Just weeks after rejecting Thermo Fisher Scientific Inc.'s overtures, Qiagen NV completed its own deal – the acquisition of the final 80.1% of diagnostics instruments company Neumodx Molecular Inc. for $248 million in cash. Qiagen, based in Hilden, Germany, bought a 19.9% stake in Neumodx back in 2018 with the option to purchase the rest for $234 million. With U.S. regulatory approval recently obtained, the deal closed with an additional $14 million in customary adjustments for cash, indebtedness, and transaction costs.
While a substantial transaction, Qiagen’s acquisition pales in comparison to the proposed purchase of the company itself by Thermo Fisher. That deal had been valued at $11.5 billion when initially proposed in March 2020 and rose to $12.67 billion when the U.S. firm sweetened the deal in July.
Back in December 2019, Qiagen had said that a review of its strategic options indicated that a standalone position represented its best path. The events of 2020 give strong support to that analysis. “The magnitude and duration of the global coronavirus pandemic have proven the increasingly critical importance of molecular testing to society. Qiagen’s business prospects have improved significantly, as shown in our performance for the first half of 2020 and the strong outlook for the rest of this year and for 2021,” said CEO Thierry Bernard in announcing that shareholders rejected Thermo Fisher’s offer.
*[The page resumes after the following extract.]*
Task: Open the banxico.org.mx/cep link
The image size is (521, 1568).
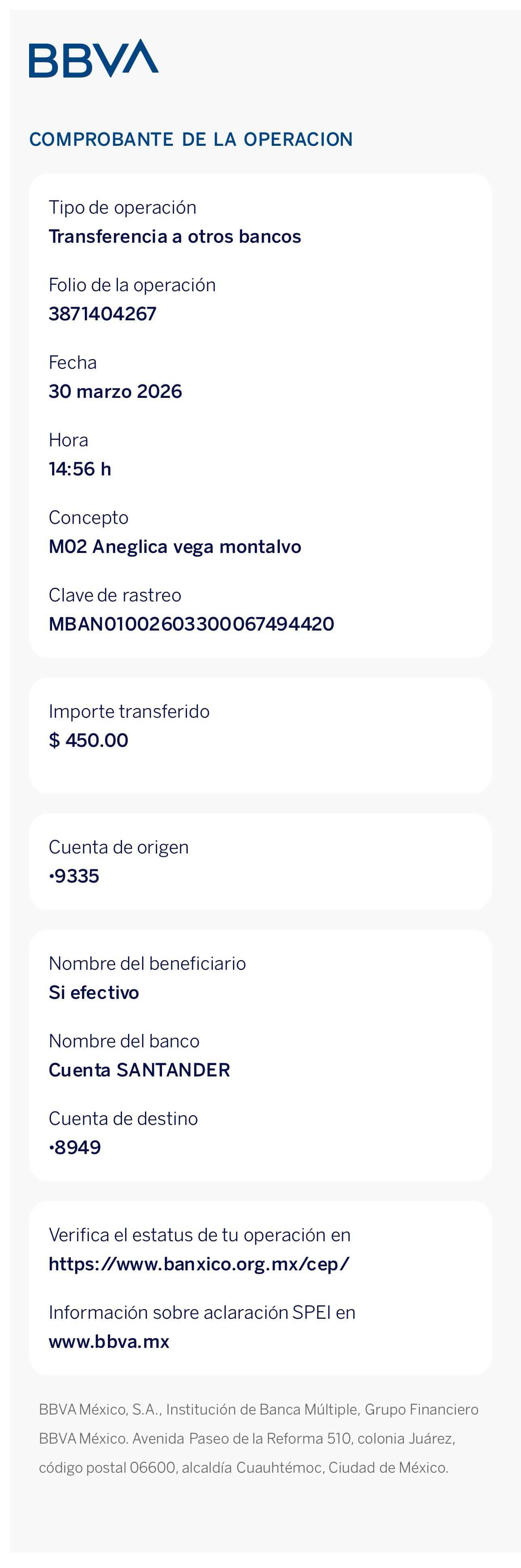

At the time, the company said that it would proceed with the Neumodx acquisition. “In light of the outcome, we will also move forward with our plans to fully acquire Neumodx Inc., which is growing fast thanks to its unique offering of molecular diagnostic testing platforms along with a solution for coronavirus testing and an expanding range of assays in Europe, the U.S. and rest of the world.”
Continued investment in new unit
The platform developed by Ann Arbor, Mich.-based Neumodx enables industry-leading turnaround time for PCR diagnostics systems, providing a valuable complement to Qiagen’s portfolio of automated molecular testing solutions.
“Neumodx’s automated molecular testing platforms offer a unique combination of speed, flexibility, throughput and ease of use for molecular diagnostics assays, including laboratory-developed tests,” said Bernard. “Neumodx has built an unparalleled platform that has demonstrated superior value during the coronavirus pandemic. This will expand Qiagen’s portfolio of automated testing solutions and provide another driver for future growth.”
As part of the initial deal, Qiagen has distributed the high-throughput Neumodx 288 and medium-throughput 96 platforms in markets outside the U.S. since 2018. All in all, the transaction will bring 100 instruments into the market under the Qiagen label.
Qiagen plans to “integrate [Neumodx] as smoothly as we have done with all other acquisitions in the past,” a company spokesperson told BioWorld. “CEO Jeff Williams will resign, but other key senior leaders will stay on board to ensure we keep the momentum.” About 160 Nuemodx staff will be folded into Qiagen, boosting its total number of employees to nearly 5,400.
If anything, the Ann Arbor unit is likely to see additional resources as part of Qiagen’s development strategy. “This is about growth, not about reduction,” added the spokesperson. Neumodx “is a growth driver for Qiagen, and awe will invest significantly into [Neumodx] production capacities in Ann Arbor and other resources to further leverage their great success.”
Neumodx’s two ultra-fast PCR-based devices and the company’s true continuous random access platform boast the fastest fully automated turnaround time currently available, with results delivered in an hour instead of the typical three hours. Their speed enables processing of a substantially more tests, an advantage likely to prove invaluable to laboratories as the COVID-19 pandemic again sees rapidly rising rates of infection in Europe and the U.S. The analyzers utilize a proprietary reagent technology, Neudry, which integrates magnetic particle affinity capture with real-time PCR chemistry in a multisample cartridge.
The deal also adds 13 assays CE-marked for in vitro diagnostic use to Qiagen’s line up. These include tests for three blood borne viruses – HIV, hepatitis C, and hepatitis B – as well as several focused on viruses associated with transplants as well as many sexually transmitted viruses.
The U.S. FDA recently authorized the company’s group B Streptococcus assay for use in antepartum pregnant women. That assay can identify women with strep in the birth canal so steps can be taken to ensure the baby is not infected.
Neumodx’s SARS-CoV-2 test received emergency use authorization in March. Qiagen plans to launch an assay that identifies and discriminates between influenza A, influenza B, respiratory syncytial virus (RSV) and SARS-CoV-2 by the end of the year, which has been in development by Neumodx. Another four assays are in the pipeline.